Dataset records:

Start of Block

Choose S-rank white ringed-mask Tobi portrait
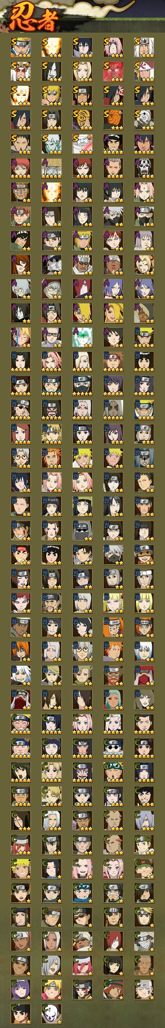Screen dimensions: 165x1028 (144, 120)
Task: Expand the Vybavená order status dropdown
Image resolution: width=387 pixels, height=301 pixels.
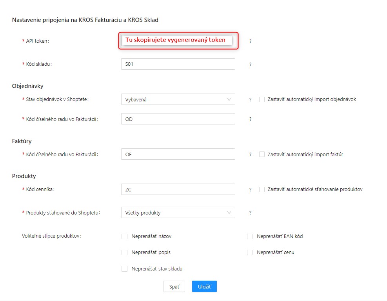Action: (x=178, y=99)
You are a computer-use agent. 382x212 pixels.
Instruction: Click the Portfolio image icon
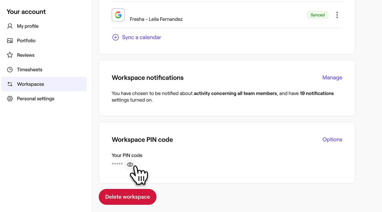(10, 41)
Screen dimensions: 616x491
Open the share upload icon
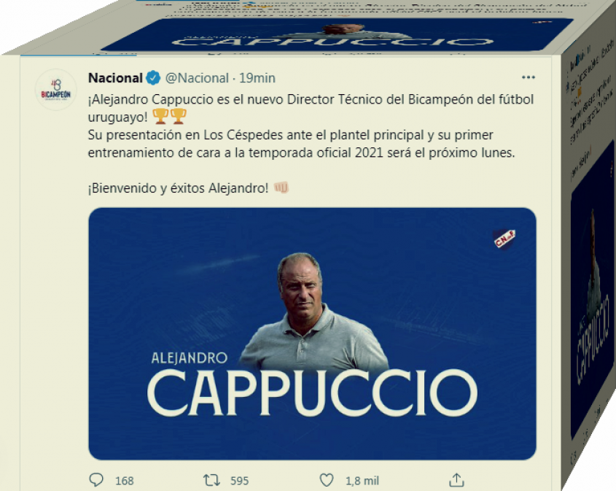click(456, 480)
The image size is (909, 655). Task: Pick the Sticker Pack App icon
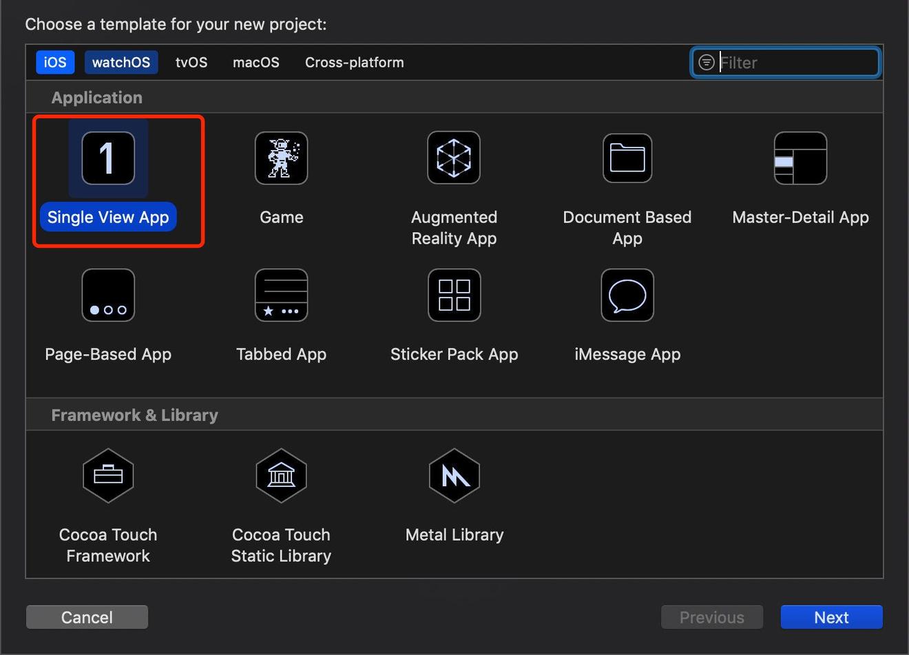[x=454, y=295]
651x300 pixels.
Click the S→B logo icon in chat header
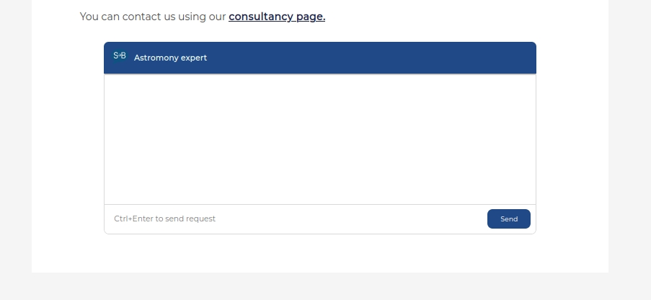point(120,56)
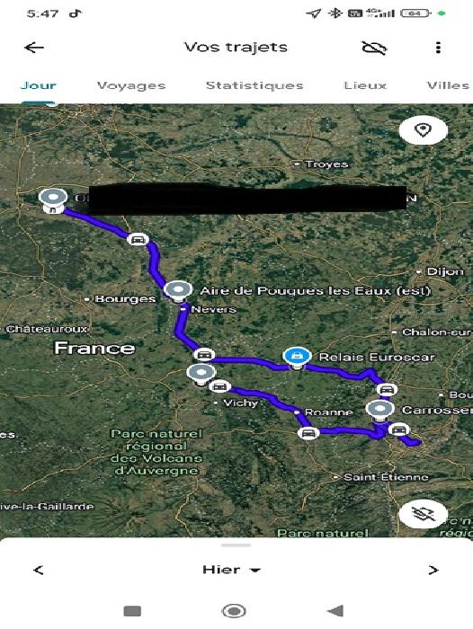The image size is (473, 629).
Task: Tap the car icon near Roanne route
Action: (308, 433)
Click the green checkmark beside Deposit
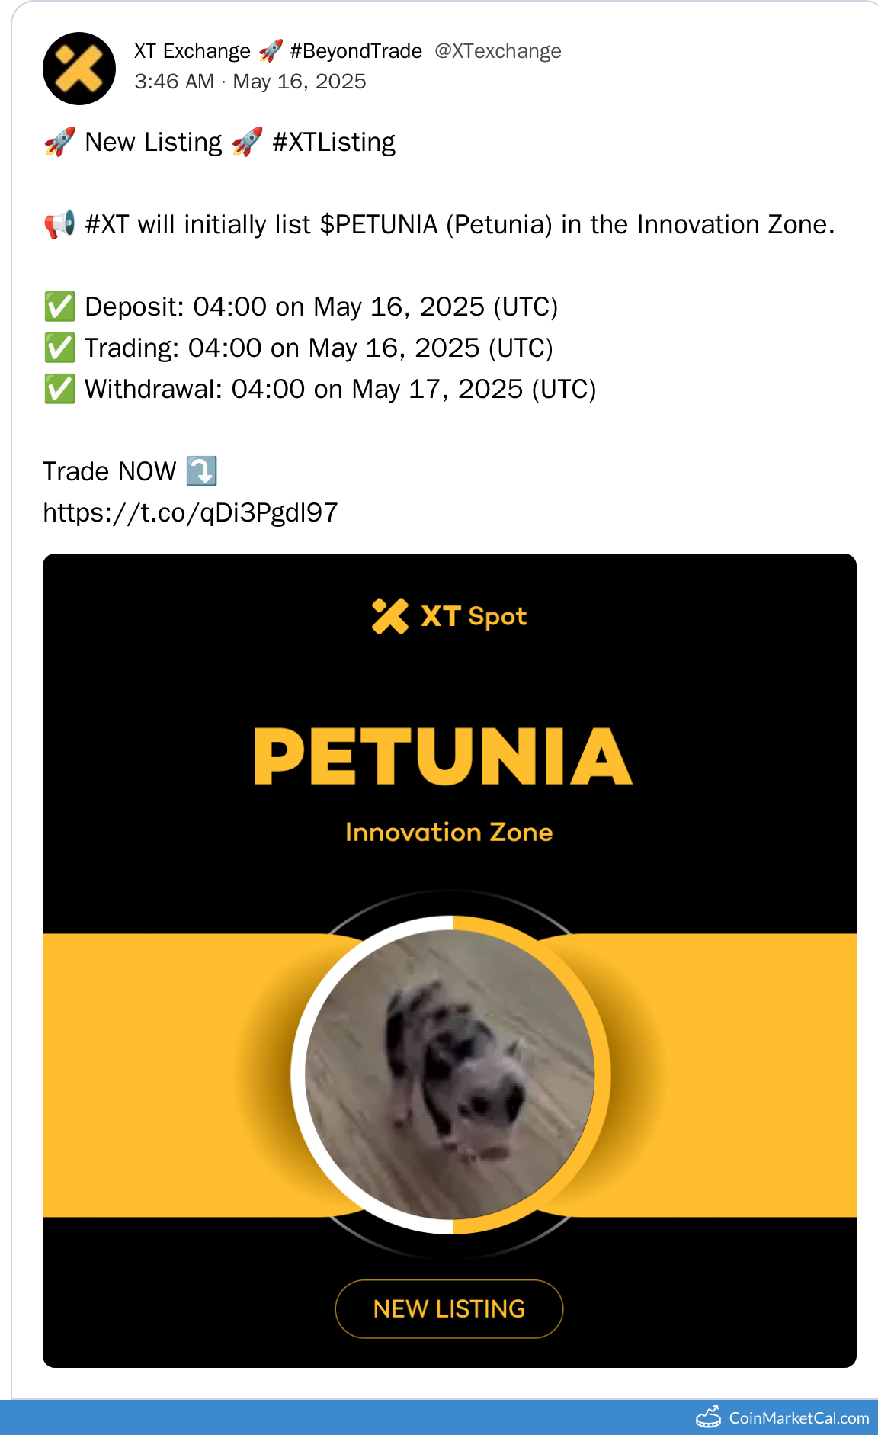The image size is (878, 1435). [59, 307]
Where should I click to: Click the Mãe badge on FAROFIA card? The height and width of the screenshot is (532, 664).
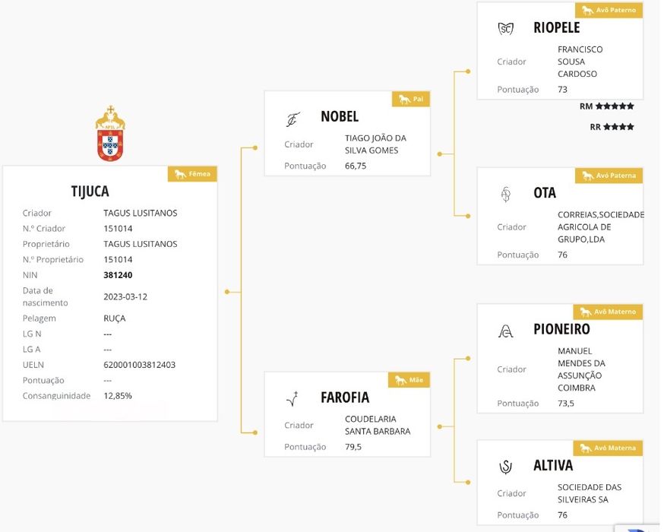pos(411,380)
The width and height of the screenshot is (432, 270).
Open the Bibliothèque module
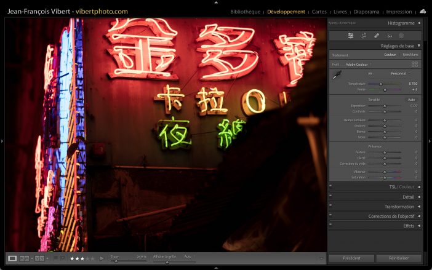(245, 12)
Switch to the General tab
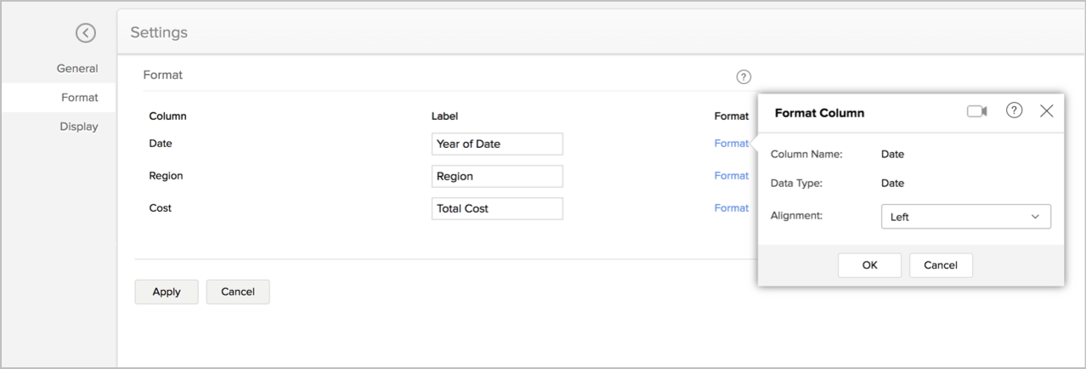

End of Block

▶ What you will do: Leaving out the pictures, restate word for word the lines above from the one containing "Screen dimensions: 616x491" through the end of the records, both ends included.

▶ Response below:
Screen dimensions: 616x491
Open the share upload icon
click(456, 480)
The image size is (909, 655). Task: Pick the Sticker Pack App icon
[x=454, y=295]
651x300 pixels.
Click the S→B logo icon in chat header
point(120,56)
The image size is (473, 629).
Task: Tap the car icon near Roanne route
Action: (308, 433)
Click the green checkmark beside Deposit
The image size is (878, 1435). [59, 307]
Where should I click to: Click the Mãe badge on FAROFIA card? The height and width of the screenshot is (532, 664).
pos(411,380)
The width and height of the screenshot is (432, 270).
Open the Bibliothèque module
(245, 12)
Switch to the General tab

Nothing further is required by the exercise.